- _Seitentext_:
____

# Alternate - Bestellhistorie



## deady1000 (30. Januar 2018)

Hallo, 
weiß jemand ob man irgendwie die Bestellhistorie (älter als 6 Monate etc) von alten Bestellungen bei ALTERNATE einsehen kann?
Meine ganzen Hardwarekäufe werden nicht angezeigt und blöderweise fehlen mir ein zwei Rechnungen, die ich gern nochmal sehen würde...

Nichts weltbewegendes, aber vielleicht hat ja jemand schon mal das gleiche Problem gehabt.
Danke.

MfG


----------



## -Shorty- (30. Januar 2018)

Einfach deine Bestellungen anschauen, ich kann da locker bis 2013 Einkäufe nachvollziehen. 
Einfach genauer im eigenen Account, (Bestellhistorie / meine Bestellungen) schauen.


----------



## deady1000 (30. Januar 2018)

Nein. Unter "Bestellungen & Rücksendungen | Meine Bestellungen" werden nur 3 Bestellungen angezeigt.

Ich sehe beispielsweise in meinen Emails ne Bestellung vom 13.09.16 "Western Digital WD30EFRX 3 TB" und die taucht in meinem Kundenkonto nicht auf.
Die ist einfach gelöscht.
Alles ab November ist nicht mehr einsehbar. Wie kannst du ältere Bestellungen ansehen? Gibts da ein Archiv oder so?

Bin schon locker 10 Jahre Kunde bei Alternate...

EDIT:
Problem offenbar gefunden.
Ich hatte damals mit gleicher Email-Adresse eine andere Kundennummer.
Frage jetzt den Support was da geschehen ist. Ich erinnere mich jedenfalls nicht mein Konto gelöscht zu haben.


----------

____

- _Datenauszug_:
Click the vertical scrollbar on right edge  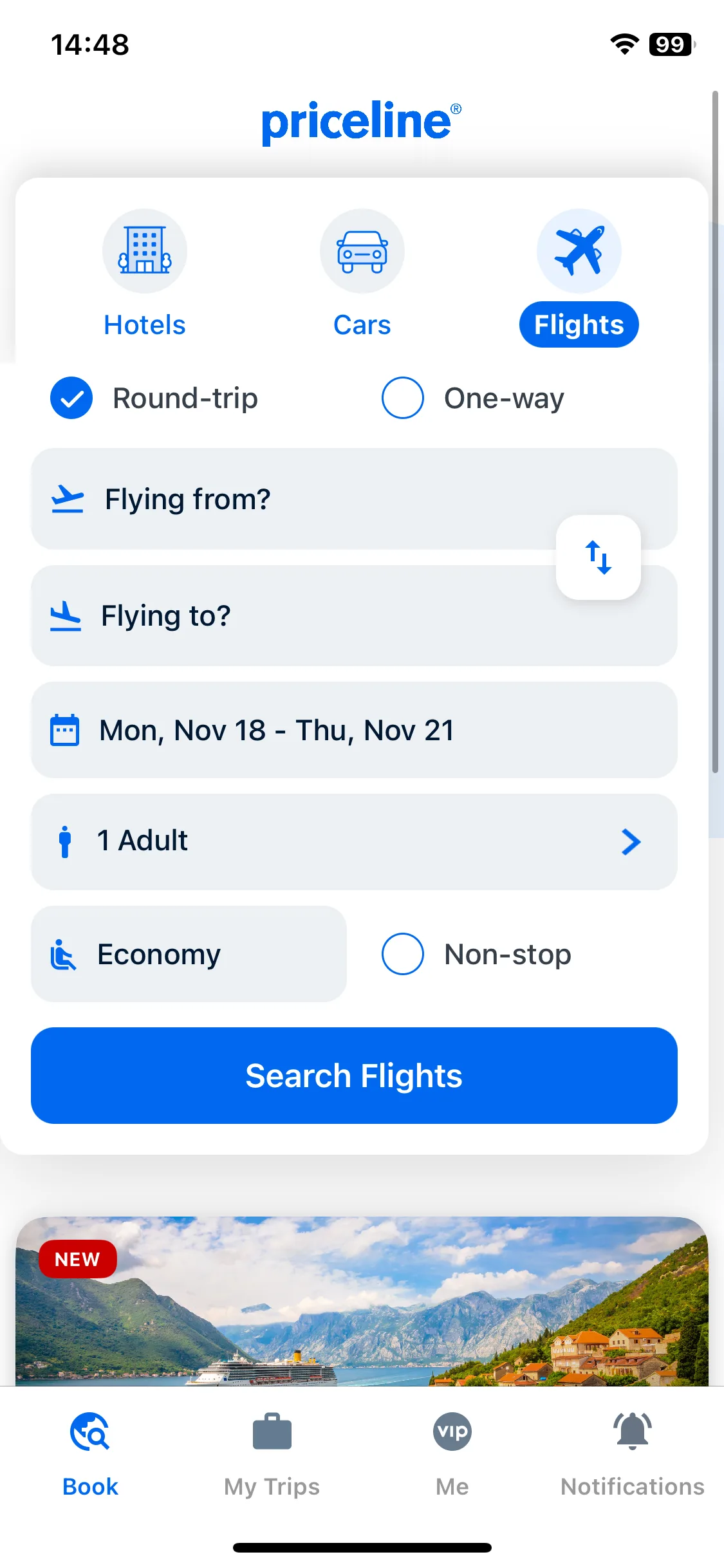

____

- _Ziel der Übung_: Schreiben Sie einen Abschnitt aus dem Forenthread zur Alternate-Bestellhistorie wörtlich ab. Beginnen Sie bei den Worten „Meine ganzen Hardwarekäufe“ und hören Sie nach „gleiche Problem gehabt.“ auf.

- _Ergebnis_:
Meine ganzen Hardwarekäufe werden nicht angezeigt und blöderweise fehlen mir ein zwei Rechnungen, die ich gern nochmal sehen würde...

Nichts weltbewegendes, aber vielleicht hat ja jemand schon mal das gleiche Problem gehabt.